* [Task]
Pick up the article about ART and its media-for-equity deals after its final sentence and carry it forward.

* [Text excerpt]
++++++++++

A ‘media-for-equity’ deal with Seven West Media (ASX:SWM) resulted in a 20-times revenue increase and elevated ART to household brand status.

The five-year deal saw SWM become one of the company’s biggest investors with about an 18% stake before it elected to cash in at the IPO, receiving ~$45million for its stake.

 

Bullish on ART after two quarters of positive free cashflow

ART was somewhat of a market darling when it listed, with the share price closing 60% above the IPO price of 65 cents on day one to $1.05.

However, ART has seen its share price decline from those highs to ~25 cents today.

Hammond nonetheless remains bullish on the company’s long-term prospects as it expands internationally.

After a fluctuating pandemic period, conditions softened in August 2022 and remained subdued throughout 2023.

Like other market platforms, ART was also dealing with job cancellations, often due to parties agreeing to go ‘off platform’ after being introduced.

To combat “task leakage,” the company introduced a cancellation fee on its typical $250 jobs earlier this year, which has seen a 24% drop in cancellations in the March 2024 quarter.

Demand is also picking up, while supply remains high, and prices are increasing with ART in April 2024 announcing its second consecutive quarter of positive free cash flow.

 

Media-for-equity deal in the UK

Furthermore, ART is aiming to replicate its successful SWM deal in the UK, having inked a similar five-year deal with Channel 4.

++++++++++

* [Data provided]
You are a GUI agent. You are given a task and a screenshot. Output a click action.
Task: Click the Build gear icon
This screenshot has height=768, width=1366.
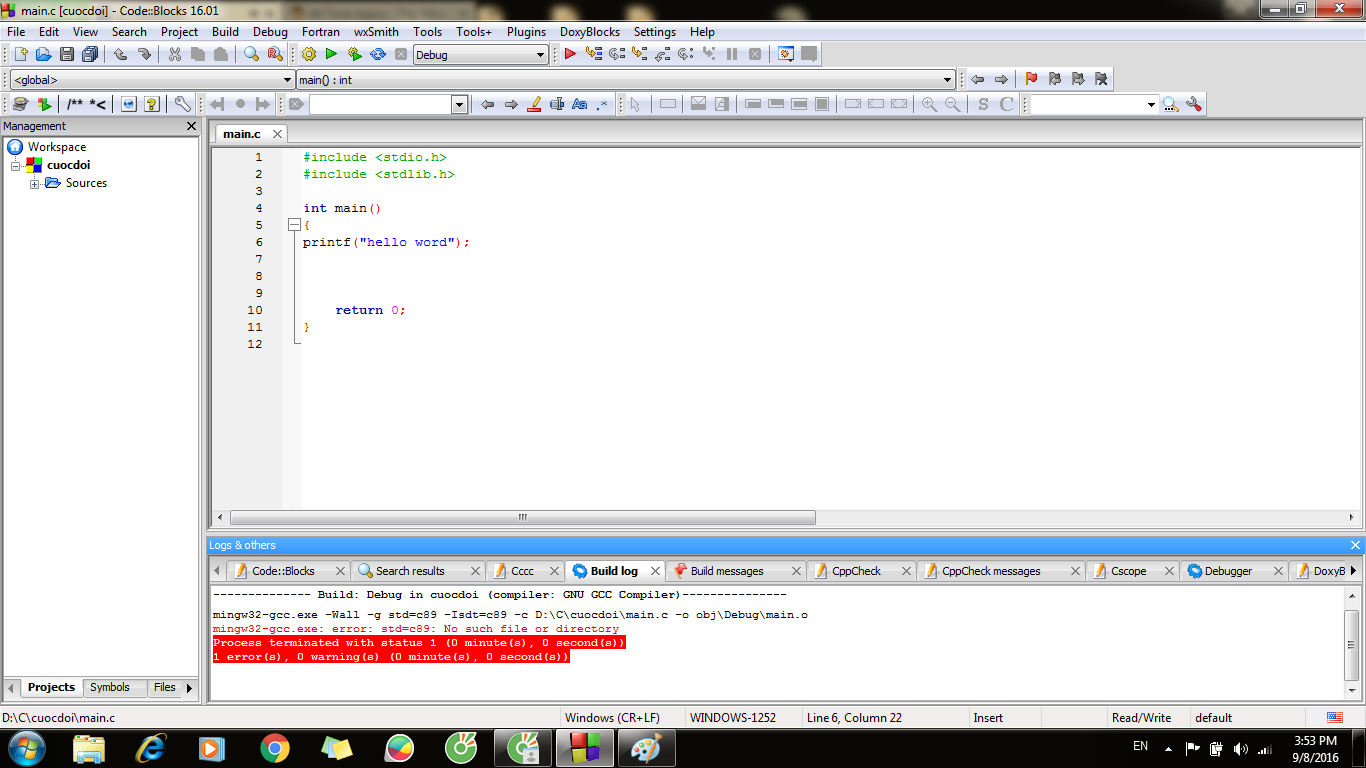308,55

++++++++++

* [Answer box]
The deal provides ART with an initial $6.7 million worth of advertising time, granting access to the channel’s 47 million viewers — 78% of the UK population.

In exchange, Channel 4 receives a 25% stake in the Airtasker UK entity (a subsidiary of the listed Airtasker).

The partnership is already yielding results. According to ART’s March 2024 quarter report, there has been a 49% increase on pcp in UK job postings, with UK revenue climbing 30.6% to £574,000 ($1.1 million).

Additionally, ART is exploring partnership opportunities in the US, where it is beginning to establish a presence.

“What we’ve done in the Australian market proves that the model works really well, is highly scalable and that its network effects are actually working,” Hammond says.

“With pretty minimal marketing investment in Australia we are achieving solid revenue growth, so when we invest more marketing into Australia over time it will really have an impact.”

“We’ve consciously decided to use the strong cashflow generated by the highly profitable Australian business to build the international markets.

“If we can build similar networks in these much larger markets, we will be on our way to creating a global brand the scale of AirBNB.”

Hammond says the ART model is built on trust. He says the reputation passport, where someone can only provide a review once they have used that person, works to build trust and creates a significant moat for ART.

“When you post a task to get something done, you typically receive four or five people bidding on it, with each having many reviews indicating the quality of their work and the percentage of times they have followed through and done the work, showing their reliability,” he says.

“This gives you a pretty good feel about whether the person is going to be any good or not, whether they’re local, are diligent and have completed all the tasks required of them in the past.

“I don’t know where else you could go to get this type of information before engaging a handyman, a cleaner, a removalist, someone to do your garden, or someone to entrust with the more idiosyncratic life tasks that we see posted.”

Furthermore, he says ART’s management of the payments, where funds for a job get deposited by a customer and paid to the provider of the work upon completion, also builds trust in the system and serves those doing the work as well.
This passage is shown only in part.